Genome scaffolding and annotation for the pathogen vector Ixodes ricinus by ultra-long single molecule sequencing.

Global warming and other ecological changes have facilitated the expansion of Ixodes ricinus tick populations. Ixodes ricinus is the most important carrier of vector-borne pathogens in Europe, transmitting viruses, protozoa and bacteria, in particular Borrelia burgdorferi (sensu lato), the causative agent of Lyme borreliosis, the most prevalent vector-borne disease in humans in the Northern hemisphere. To faster control this disease vector, a better understanding of the I. ricinus tick is necessary. To facilitate such studies, we recently published the first reference genome of this highly prevalent pathogen vector.
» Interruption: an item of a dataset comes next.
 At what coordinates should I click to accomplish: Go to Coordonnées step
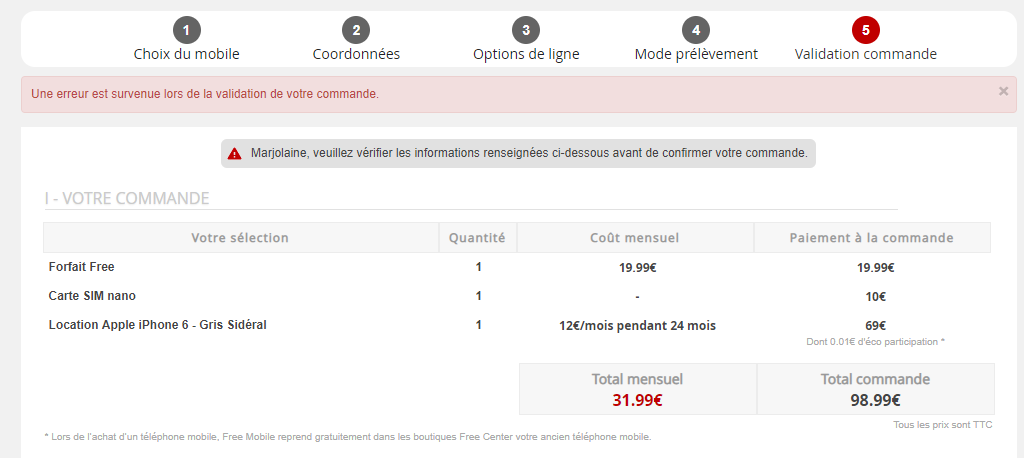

Here, we further extend these studies by scaffolding and annotating the first reference genome by using ultra-long sequencing reads from third generation single molecule sequencing. In addition, we present the first genome size estimation for I. ricinus ticks and the embryo-derived cell line IRE/CTVM19.235,953 contigs were integrated into 204,904 scaffolds, extending the currently known genome lengths by more than 30% from 393 to 516 Mb and the N50 contig value by 87% from 1643 bp to a N50 scaffold value of 3067 bp. In addition, 25,263 sequences were annotated by comparison to the tick’s North American relative Ixodes scapularis. After (conserved) hypothetical proteins, zinc finger proteins, secreted proteins and P450 coding proteins were the most prevalent protein categories annotated. Interestingly, more than 50% of the amino acid sequences matching the homology threshold had 95-100% identity to the corresponding I. scapularis gene models. The sequence information was complemented by the first genome size estimation for this species. Flow cytometry-based genome size analysis revealed a haploid genome size of 2.65Gb for I. ricinus ticks and 3.80 Gb for the cell line.We present a first draft sequence map of the I. ricinus genome based on a PacBio-Illumina assembly. The I. ricinus genome was shown to be 26% (500 Mb) larger than the genome of its American relative I. scapularis. Based on the genome size of 2.65 Gb we estimated that we covered about 67% of the non-repetitive sequences. Genome annotation will facilitate screening for specific molecular pathways in I. ricinus cells and provides an overview of characteristics and functions.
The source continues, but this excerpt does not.